REQUIRED ACTIONS:
(1) Answer these questions about the book review:
(a) What was the title of the booklet Swinburne produced in 1986 for the Christian Evidence Society?
(b) Which three religions does Chapter 1 name as sharing the God that Swinburne defends?
(c) How does Swinburne qualify God's omnipotence?
(2) Continue the book review about Richard Swinburne's Is There A God? from its last sentence.

David Hall reviews Is There A God? by Richard Swinburne.

Richard Swinburne, Nolloth Professor of the Philosophy of the Christian Religion at Oxford, has been arguing for the existence of God since the appearance of his book The Coherence of Theism in 1977. In all that time little in his position seems to have changed, despite the fact that it has been attacked in detail and at length numerous times (see J.L. Mackie, The Miracle of Theism, 1982; A. O’Hear, Experience, Explanation and Faith, 1984; K.M. Parsons, God and the Burden of Proof, 1989; M. Martin, Atheism: A Philosophical Justification, 1990). The present slim volume is little more than an expanded version of the even slimmer booklet Evidence for God, produced in 1986 for the Christian Evidence Society. Both these small works are non-technical versions of the arguments Swinburne presented at length in The Existence of God (1979), which requires a knowledge of probability calculus, Bayes’s Theorem and the fundamentals of inductive logic for full comprehension.

Professor Swinburne is clearly a clever man and one gets the impression that he has chosen the topic of God’s existence as a means of carving out an intellectual niche for himself wherein he can display his ingenuity in devising arguments for what most of his peers regard as a lost cause. This seems particularly to be the case in view of the peculiar version of the God hypothesis that he chooses to defend. Like all the other Gods that are believed in, Professor Swinburne’s seems to be largely a creature of his own invention.

Chapter 1 is devoted to defining God as understood by Swinburne, and begins by claiming that his God is God as understood by Western religion in general, the God of Judaism, Christianity, and Islam. It is not long, however, before it becomes apparent that this is not really so.

In accordance with tradition Swinburne’s God is a person with powers, purposes, and beliefs, omnipotent, omniscient, and perfectly free. Omnipotence is qualified by the stipulation that it does not encompass the doing of the logically impossible, and this is quite in keeping with tradition. But Swinburne also seeks to qualify omniscience by stipulating that God does not know what it is logically impossible to know, and this is a considerable departure from tradition.

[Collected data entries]
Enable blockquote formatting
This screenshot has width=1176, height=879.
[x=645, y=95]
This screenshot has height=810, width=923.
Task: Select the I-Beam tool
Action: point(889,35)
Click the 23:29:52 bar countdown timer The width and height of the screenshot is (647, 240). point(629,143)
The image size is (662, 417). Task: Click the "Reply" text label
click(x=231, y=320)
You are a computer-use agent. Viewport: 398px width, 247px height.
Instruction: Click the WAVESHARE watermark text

--

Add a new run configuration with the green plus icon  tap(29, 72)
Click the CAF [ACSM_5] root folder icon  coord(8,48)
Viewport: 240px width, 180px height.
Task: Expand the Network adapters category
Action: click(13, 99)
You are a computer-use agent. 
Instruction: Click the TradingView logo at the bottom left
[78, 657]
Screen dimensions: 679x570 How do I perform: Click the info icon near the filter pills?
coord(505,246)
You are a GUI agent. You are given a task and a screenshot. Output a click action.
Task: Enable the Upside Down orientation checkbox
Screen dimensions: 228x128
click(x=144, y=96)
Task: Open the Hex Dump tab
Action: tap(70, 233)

---

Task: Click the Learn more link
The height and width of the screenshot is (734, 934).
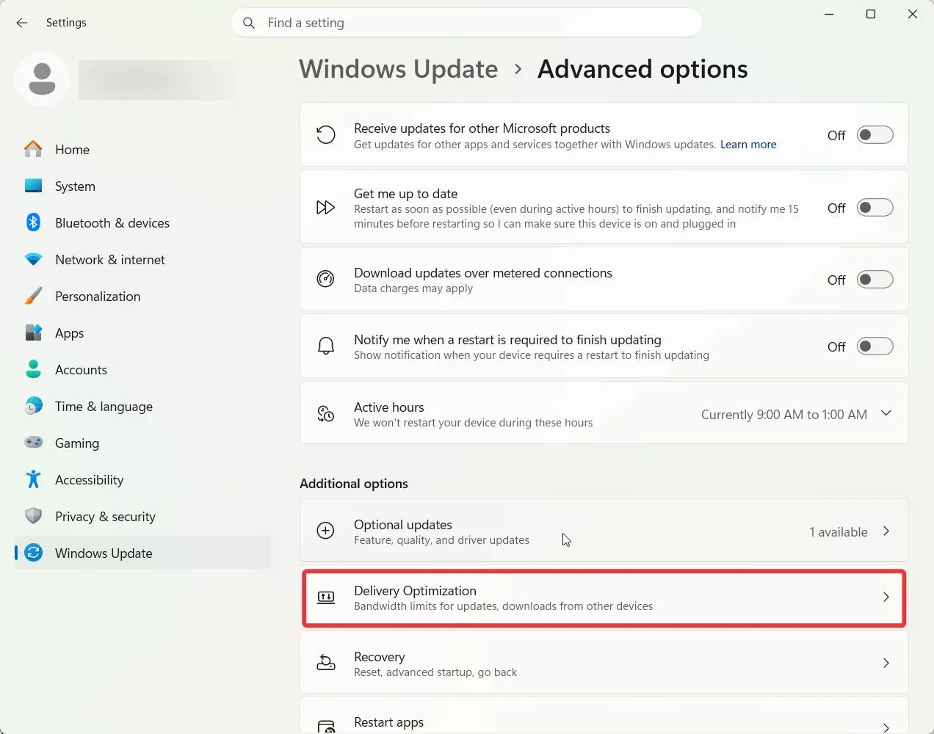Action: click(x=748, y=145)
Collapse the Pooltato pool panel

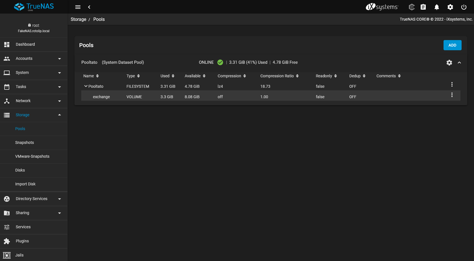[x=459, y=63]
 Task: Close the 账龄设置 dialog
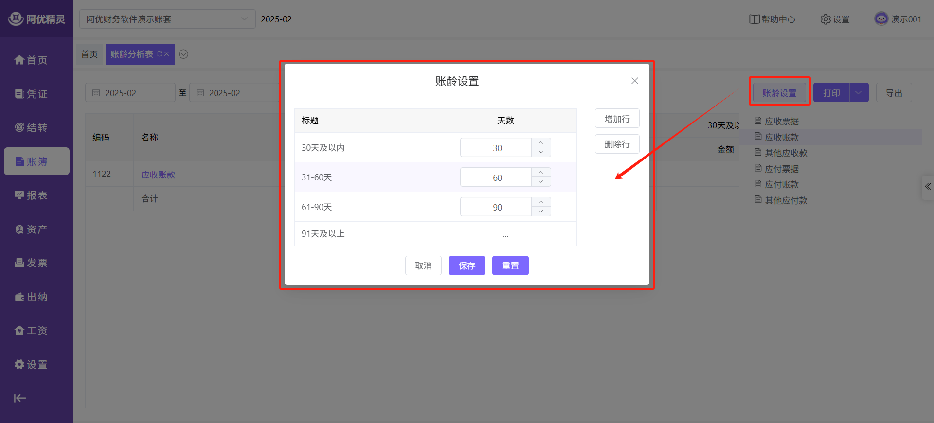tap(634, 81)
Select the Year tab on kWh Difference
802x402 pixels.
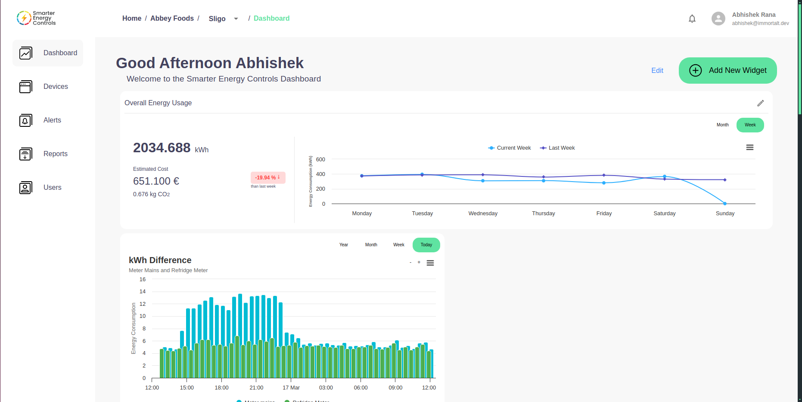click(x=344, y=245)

ANSWERS GIVEN:
(1)
(a) Evidence for God.
(b) Judaism, Christianity, and Islam.
(c) Omnipotence does not include doing what is logically impossible.

(2)
What Swinburne considers it logically impossible for God to know are the future free actions of human beings. So we have the peculiar picture of an ‘omniscient’ God who presumably knows the fate of the physical universe a billion years from now, but does not know today whether you or I will commit murder tomorrow. One cannot help feeling that this is a post-Holocaust discovery about the nature of God. It has been asked what ultimate purpose an infinitely good God could possibly have that would justify creating or sustaining a universe in which the Holocaust would occur. The answer is now available that he didn’t know it would occur so he can in no way be blamed.

The ignorance of Swinburne’s God about the future free actions of human beings stems largely from the fact that he is a God eternal in the sense of being everlasting inside time, not above or beyond it. This, again, is a considerable departure from the majority view of God in the Western theological tradition, which considered God to be eternal in the sense of being outside time altogether. A God inside time leads to all kinds of embarrassing questions about the origin of time and the origin of the world. Is time a co-eternal with God? If God, time, and the world are all co-eternals, why suppose that any one gives rise to any other? If God created the world in time, what was he doing in time before he created it? Why did he create it when he did? What will he do when he brings it to an end? None of these questions are of course raised by Swinburne and have only really been faced up to by Process theologians such as Charles Hartshorne.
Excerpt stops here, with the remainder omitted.